What you need to do:
What you return must be an exact copy of the lines in the listing below between the line holding "abonnieren (1398, 1273)" and the line holding "Muster-Widerrufsformular (657, 1523)", inclusive, and nothing more.

Data records:
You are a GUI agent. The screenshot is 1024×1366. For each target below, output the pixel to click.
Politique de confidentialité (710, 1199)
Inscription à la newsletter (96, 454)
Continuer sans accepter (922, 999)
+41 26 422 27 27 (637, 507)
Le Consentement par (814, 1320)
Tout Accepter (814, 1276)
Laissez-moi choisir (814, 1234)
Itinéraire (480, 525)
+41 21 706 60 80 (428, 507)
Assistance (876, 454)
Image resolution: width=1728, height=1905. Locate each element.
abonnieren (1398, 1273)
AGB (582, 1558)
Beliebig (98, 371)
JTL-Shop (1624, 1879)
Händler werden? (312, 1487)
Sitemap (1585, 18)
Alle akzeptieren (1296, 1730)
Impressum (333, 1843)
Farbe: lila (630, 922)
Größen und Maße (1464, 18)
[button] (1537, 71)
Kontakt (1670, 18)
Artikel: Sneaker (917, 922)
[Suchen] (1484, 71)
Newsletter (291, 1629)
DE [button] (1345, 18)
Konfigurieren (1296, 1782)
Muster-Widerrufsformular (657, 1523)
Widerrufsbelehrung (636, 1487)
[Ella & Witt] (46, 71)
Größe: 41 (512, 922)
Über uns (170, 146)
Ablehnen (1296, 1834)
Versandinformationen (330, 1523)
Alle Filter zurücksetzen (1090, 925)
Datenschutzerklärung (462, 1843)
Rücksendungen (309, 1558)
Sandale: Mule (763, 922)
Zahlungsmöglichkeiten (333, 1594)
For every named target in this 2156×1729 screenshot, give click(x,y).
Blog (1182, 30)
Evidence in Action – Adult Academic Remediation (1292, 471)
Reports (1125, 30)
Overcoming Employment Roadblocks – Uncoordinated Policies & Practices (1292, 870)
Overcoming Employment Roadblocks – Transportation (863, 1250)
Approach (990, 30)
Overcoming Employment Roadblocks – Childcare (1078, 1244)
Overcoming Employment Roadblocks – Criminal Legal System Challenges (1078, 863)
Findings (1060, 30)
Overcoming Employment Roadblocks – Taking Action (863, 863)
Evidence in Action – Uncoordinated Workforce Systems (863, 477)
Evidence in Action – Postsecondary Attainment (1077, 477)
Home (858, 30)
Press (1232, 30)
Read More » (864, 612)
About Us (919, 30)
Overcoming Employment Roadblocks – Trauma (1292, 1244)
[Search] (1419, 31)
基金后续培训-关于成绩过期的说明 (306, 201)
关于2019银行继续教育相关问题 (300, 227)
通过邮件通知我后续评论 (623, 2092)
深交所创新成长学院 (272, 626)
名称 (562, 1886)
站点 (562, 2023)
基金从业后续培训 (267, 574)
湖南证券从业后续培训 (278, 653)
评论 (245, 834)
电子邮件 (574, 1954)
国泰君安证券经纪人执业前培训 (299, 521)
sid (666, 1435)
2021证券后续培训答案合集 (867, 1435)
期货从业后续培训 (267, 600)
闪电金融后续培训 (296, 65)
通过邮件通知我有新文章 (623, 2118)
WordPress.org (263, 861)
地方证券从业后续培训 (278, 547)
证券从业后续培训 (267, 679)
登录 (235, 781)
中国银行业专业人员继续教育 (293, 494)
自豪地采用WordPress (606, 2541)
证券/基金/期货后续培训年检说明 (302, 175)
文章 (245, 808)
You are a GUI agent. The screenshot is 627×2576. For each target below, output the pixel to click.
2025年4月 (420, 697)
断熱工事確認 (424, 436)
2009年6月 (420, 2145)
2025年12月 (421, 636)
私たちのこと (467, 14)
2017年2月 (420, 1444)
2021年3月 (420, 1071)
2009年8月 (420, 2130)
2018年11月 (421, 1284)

Response for this exercise:
abonnieren (1398, 1273)
AGB (582, 1558)
Beliebig (98, 371)
JTL-Shop (1624, 1879)
Händler werden? (312, 1487)
Sitemap (1585, 18)
Alle akzeptieren (1296, 1730)
Impressum (333, 1843)
Farbe: lila (630, 922)
Größen und Maße (1464, 18)
[button] (1537, 71)
Kontakt (1670, 18)
Artikel: Sneaker (917, 922)
[Suchen] (1484, 71)
Newsletter (291, 1629)
DE [button] (1345, 18)
Konfigurieren (1296, 1782)
Muster-Widerrufsformular (657, 1523)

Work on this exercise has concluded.